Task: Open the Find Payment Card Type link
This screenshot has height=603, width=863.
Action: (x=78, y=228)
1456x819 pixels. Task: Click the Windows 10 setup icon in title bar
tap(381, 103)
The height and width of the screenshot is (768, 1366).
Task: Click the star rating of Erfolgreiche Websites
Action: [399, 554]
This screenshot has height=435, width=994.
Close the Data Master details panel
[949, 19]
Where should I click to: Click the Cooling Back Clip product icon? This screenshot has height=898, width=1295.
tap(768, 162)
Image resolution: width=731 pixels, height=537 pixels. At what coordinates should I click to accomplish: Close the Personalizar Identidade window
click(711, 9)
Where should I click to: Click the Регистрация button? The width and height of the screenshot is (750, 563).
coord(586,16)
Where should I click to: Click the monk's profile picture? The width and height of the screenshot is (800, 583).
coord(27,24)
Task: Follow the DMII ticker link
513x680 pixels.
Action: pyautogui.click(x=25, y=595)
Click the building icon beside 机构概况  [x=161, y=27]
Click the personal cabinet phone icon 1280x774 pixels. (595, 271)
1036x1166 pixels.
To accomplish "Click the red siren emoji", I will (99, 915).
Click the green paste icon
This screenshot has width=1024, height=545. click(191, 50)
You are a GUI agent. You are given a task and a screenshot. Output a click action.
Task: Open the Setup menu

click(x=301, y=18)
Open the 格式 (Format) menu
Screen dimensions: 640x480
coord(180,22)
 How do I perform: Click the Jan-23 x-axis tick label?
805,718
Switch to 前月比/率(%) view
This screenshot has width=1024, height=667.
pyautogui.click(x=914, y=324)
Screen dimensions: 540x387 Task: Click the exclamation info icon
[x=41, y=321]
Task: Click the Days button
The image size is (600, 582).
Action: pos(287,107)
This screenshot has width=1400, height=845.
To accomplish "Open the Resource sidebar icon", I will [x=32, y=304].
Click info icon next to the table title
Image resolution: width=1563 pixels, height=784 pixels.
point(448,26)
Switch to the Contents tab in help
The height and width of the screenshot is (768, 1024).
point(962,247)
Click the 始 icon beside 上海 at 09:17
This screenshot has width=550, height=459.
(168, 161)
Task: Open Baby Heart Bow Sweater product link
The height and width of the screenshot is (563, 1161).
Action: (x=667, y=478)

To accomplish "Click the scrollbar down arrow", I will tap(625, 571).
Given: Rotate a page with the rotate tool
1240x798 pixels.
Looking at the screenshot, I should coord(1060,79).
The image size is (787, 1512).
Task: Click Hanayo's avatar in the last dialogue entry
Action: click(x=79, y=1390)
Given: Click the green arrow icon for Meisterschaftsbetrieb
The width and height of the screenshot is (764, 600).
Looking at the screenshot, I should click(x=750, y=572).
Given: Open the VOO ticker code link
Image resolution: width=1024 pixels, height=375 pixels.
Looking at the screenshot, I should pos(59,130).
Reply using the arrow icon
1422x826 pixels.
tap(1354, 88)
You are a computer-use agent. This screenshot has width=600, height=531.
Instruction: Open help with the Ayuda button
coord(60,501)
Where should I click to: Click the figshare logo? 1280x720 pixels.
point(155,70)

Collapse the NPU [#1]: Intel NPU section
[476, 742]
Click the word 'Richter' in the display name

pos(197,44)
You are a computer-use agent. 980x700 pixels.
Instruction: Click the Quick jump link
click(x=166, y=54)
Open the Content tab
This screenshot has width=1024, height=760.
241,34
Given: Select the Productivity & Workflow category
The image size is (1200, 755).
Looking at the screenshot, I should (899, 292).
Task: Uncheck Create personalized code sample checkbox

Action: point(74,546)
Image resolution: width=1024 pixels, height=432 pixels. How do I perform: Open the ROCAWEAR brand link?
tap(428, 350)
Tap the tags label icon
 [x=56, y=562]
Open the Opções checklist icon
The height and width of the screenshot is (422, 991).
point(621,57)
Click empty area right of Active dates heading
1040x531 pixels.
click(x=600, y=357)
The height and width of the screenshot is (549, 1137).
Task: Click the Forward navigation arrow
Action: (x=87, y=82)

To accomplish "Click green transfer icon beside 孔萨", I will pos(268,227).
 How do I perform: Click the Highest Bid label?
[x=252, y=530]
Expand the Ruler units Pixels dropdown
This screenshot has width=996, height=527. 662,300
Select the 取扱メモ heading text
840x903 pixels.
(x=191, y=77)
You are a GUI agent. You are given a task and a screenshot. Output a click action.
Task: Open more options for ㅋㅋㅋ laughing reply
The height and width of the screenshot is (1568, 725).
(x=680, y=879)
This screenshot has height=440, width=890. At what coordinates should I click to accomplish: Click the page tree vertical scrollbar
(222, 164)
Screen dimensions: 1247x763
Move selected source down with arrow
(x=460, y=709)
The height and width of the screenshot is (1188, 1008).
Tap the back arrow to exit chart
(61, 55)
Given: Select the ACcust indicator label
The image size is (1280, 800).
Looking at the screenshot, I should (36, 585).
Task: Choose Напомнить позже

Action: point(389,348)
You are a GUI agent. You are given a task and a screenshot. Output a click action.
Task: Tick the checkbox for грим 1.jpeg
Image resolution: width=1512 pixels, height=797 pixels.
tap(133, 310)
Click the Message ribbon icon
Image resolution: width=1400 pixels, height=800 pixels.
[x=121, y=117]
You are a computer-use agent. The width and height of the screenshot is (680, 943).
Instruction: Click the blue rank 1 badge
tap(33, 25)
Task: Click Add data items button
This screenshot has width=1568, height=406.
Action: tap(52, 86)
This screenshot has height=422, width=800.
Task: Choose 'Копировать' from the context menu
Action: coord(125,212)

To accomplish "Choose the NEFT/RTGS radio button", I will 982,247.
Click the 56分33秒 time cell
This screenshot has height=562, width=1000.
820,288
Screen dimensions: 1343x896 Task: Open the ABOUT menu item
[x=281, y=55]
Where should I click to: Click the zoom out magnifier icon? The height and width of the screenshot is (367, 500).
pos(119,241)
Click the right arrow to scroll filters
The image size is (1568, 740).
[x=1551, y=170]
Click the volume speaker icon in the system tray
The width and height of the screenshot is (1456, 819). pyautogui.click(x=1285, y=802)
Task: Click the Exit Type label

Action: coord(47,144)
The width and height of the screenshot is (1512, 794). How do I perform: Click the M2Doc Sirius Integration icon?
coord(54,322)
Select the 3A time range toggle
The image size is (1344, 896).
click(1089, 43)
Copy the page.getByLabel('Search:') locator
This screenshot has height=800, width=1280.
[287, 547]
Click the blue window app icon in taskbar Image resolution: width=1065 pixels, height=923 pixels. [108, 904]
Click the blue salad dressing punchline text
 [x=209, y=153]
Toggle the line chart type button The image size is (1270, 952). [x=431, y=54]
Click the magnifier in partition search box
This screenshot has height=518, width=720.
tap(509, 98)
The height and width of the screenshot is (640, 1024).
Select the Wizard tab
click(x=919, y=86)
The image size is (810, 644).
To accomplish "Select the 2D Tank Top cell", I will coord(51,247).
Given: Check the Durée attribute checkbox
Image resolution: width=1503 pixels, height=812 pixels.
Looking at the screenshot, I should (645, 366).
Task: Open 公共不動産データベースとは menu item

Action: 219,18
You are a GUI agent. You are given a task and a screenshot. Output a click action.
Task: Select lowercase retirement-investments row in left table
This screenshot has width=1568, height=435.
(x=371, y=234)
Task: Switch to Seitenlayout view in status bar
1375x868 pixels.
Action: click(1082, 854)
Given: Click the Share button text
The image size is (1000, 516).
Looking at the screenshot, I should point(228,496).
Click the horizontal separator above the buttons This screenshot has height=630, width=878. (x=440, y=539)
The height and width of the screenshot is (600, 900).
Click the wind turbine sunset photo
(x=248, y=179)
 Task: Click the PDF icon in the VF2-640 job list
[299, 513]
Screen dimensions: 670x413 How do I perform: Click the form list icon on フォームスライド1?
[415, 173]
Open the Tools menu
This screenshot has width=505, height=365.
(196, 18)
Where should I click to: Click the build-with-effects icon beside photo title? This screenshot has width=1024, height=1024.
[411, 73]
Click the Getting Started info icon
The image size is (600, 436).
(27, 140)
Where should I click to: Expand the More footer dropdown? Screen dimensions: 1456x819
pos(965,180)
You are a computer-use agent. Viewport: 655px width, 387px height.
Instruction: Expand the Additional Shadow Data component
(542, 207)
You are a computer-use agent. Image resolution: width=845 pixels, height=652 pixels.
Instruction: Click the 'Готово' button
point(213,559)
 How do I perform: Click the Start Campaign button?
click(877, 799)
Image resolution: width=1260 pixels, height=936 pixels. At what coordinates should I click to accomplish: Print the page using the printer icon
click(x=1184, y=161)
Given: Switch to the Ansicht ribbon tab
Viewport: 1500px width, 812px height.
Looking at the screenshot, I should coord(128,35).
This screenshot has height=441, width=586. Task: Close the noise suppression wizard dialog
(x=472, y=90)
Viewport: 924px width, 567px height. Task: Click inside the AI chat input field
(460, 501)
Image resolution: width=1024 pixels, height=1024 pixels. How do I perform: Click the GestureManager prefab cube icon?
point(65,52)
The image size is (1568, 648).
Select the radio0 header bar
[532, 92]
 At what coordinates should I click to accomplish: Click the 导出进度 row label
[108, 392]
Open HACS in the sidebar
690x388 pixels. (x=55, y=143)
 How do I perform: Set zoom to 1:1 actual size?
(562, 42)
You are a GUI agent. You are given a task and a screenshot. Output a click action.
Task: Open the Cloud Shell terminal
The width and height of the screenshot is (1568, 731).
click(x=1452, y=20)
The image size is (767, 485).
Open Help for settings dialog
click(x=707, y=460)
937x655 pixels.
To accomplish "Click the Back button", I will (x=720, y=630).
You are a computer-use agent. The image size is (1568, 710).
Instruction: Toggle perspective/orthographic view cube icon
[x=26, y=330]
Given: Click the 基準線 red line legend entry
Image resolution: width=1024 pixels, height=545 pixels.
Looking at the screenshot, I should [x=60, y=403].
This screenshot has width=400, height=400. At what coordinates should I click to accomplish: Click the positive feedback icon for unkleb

*-*-*

In the data above, which lines include "table"? Return those lines.

Click info icon next to the table title
Task: Select lowercase retirement-investments row in left table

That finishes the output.